Pulang dari Komnas HAM RI, Pepen Pilih Nongkrong di Kawasan Wiskul

Wali Kota Bekasi Rahmat Effendi saat menyantap hidangan sate dan sop kambing di Kawasan Wiskul, Rabu (16/03/2017). FOTO: Muhammad Yakub/GoBekasi

Wali Kota Bekasi Rahmat Effendi saat menyantap hidangan sate dan sop kambing di Kawasan Wiskul, Rabu (16/03/2017). FOTO: Muhammad Yakub/GoBekasi

ENTAH ada angin apa di seputar Kawasan Wisata Kuliner (Wiskul) berada di Jalan Rawa Tembaga, Kelurahan Margajaya, Kecamatan Bekasi Selatan. Mata para pedagang terbelalak, terkejut melihat rombongan Wali Kota Bekasi Rahmat Effendi datang, Kamis (16/03/2017).

Saat itu, waktu menunjuk pukul 17:00 WIB. Pria yang akrab disapa Pepen itu datang mengenakan batik bercorak dengan warna coklat. Di kepalanya terikat kain dengan motif serupa dengan baju dipadu celana hitam, sepatu pantofel.

Senyum di bibir menyelimuti raut wajahnya yang cerah, sumringah. Dia serta merta memilih duduk di sebuah kedai soto dan sate Kambing.
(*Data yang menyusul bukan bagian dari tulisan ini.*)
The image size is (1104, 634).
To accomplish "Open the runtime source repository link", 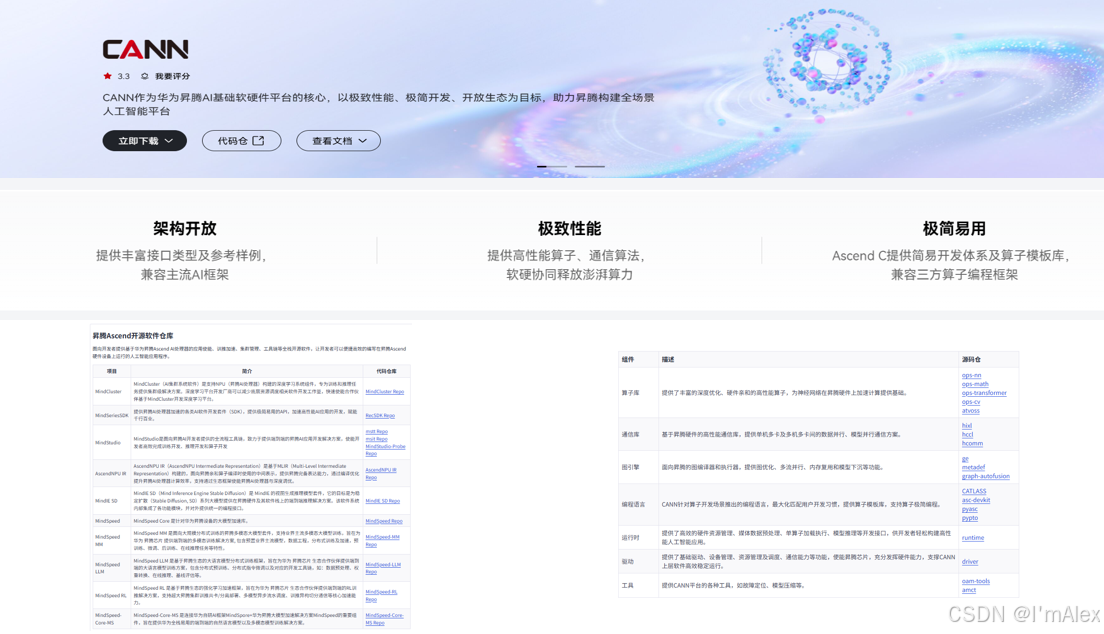I will click(x=970, y=537).
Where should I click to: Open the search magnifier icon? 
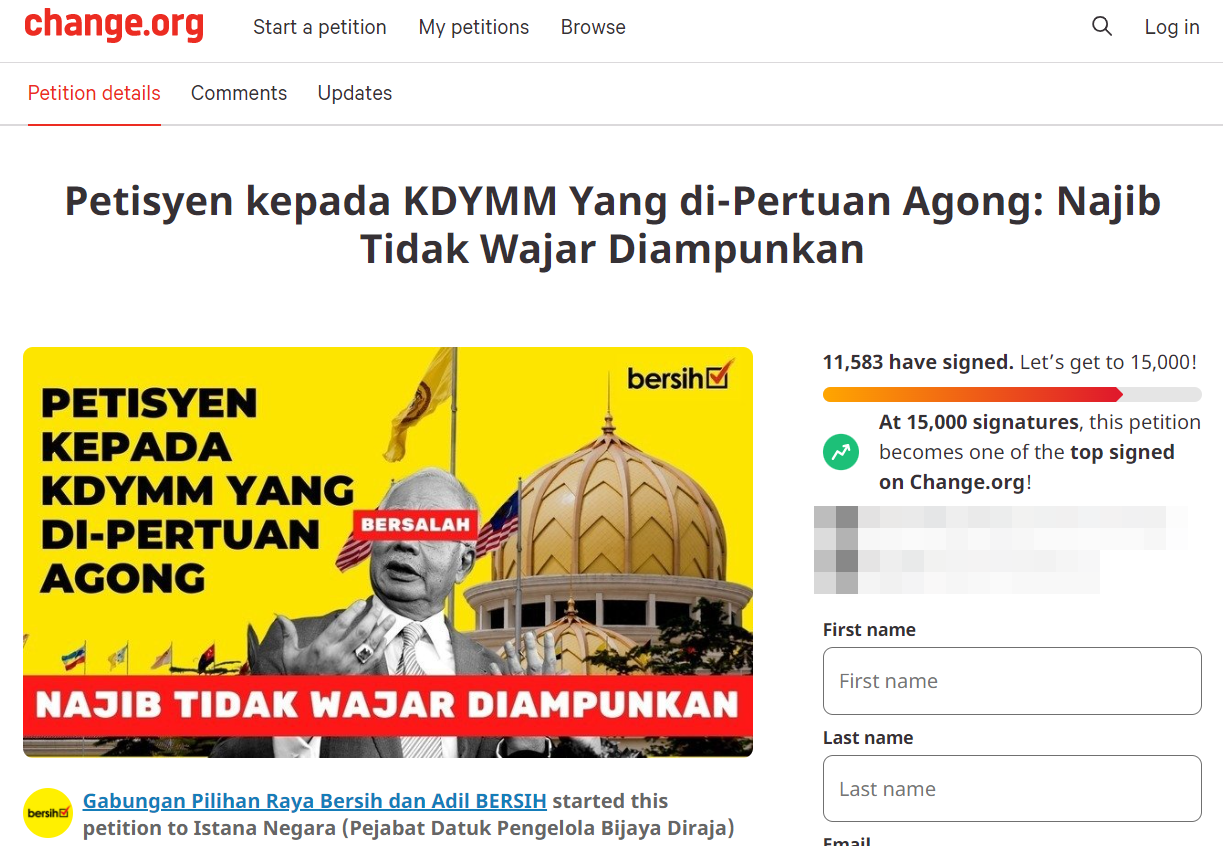tap(1101, 27)
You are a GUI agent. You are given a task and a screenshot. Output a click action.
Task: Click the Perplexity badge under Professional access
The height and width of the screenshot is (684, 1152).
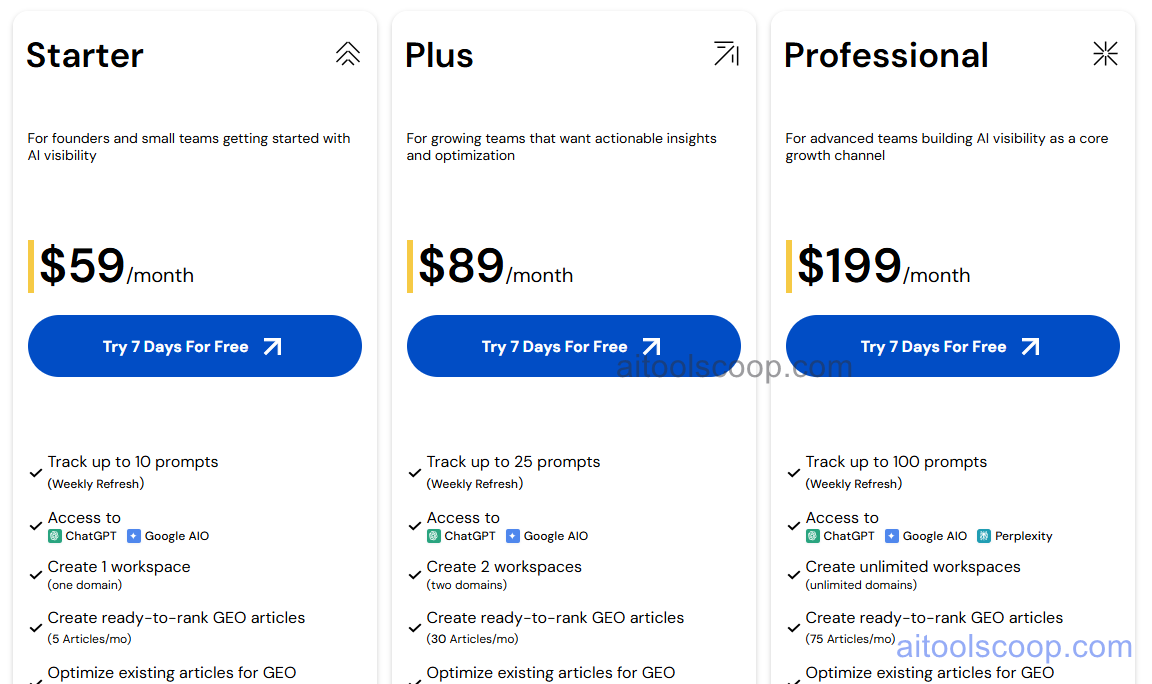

Meski kaget melihat orang nomor 1 tiba-tiba mengunjungi kedainya, pelayan tetap melayani Pepen seperti halnya konsumen umumnya. Tanpa basi-basi, Pepen pun memesan sate Kambing dan Sop Kambing sebagai santapan sorenya, tak berlangsung lama pesanannya datang, ia pun menyantapnya dengan lahap.

Sambil menyantap hidangan sore, Pepen bercerita kepada awak media dan rombongan. Katanya, kedatangan dia ke Wiskul untuk mengisi perutnya yang lapar sejak siang tadi.

“Sop dan satenya enak, saya sudah tahan lapar sejak siang tadi setelah pergi ke Jakarta untuk keperluan yang memang sangat penting,” kata dia, Kamis (16/3/2017) usai menyantap hidangan sorenya di salah satu stand Wisata Kuliner kepada GoBekasi.co.id.

Sop dan sate kambingnya pun dilahap dengan nikmat hingga tak bersisa, sesekali sambil berbincang dengan awak media serta rombongannya.

Diketahui, sebelum ‘nongkrong’ sore di Wiskul itu, Pepen baru saja menghadiri undangan dari Komisi Nasional Hak Asasi Manusia (Komnas HAM) RI.  Undangan tersebut untuk menerima penghargaan tentang Perlindungan dan Pemenuhan atas Kebebasan Beragama dan Keyakunan Tahun 2017.

Penghargaan ini adalah bentuk apresiasi komnas HAM terhadap beberapa daerah yang berdedikasi dalam perlindungan dan pemenuhan Hak Kebebasan Beragama dan Berkeyakinan.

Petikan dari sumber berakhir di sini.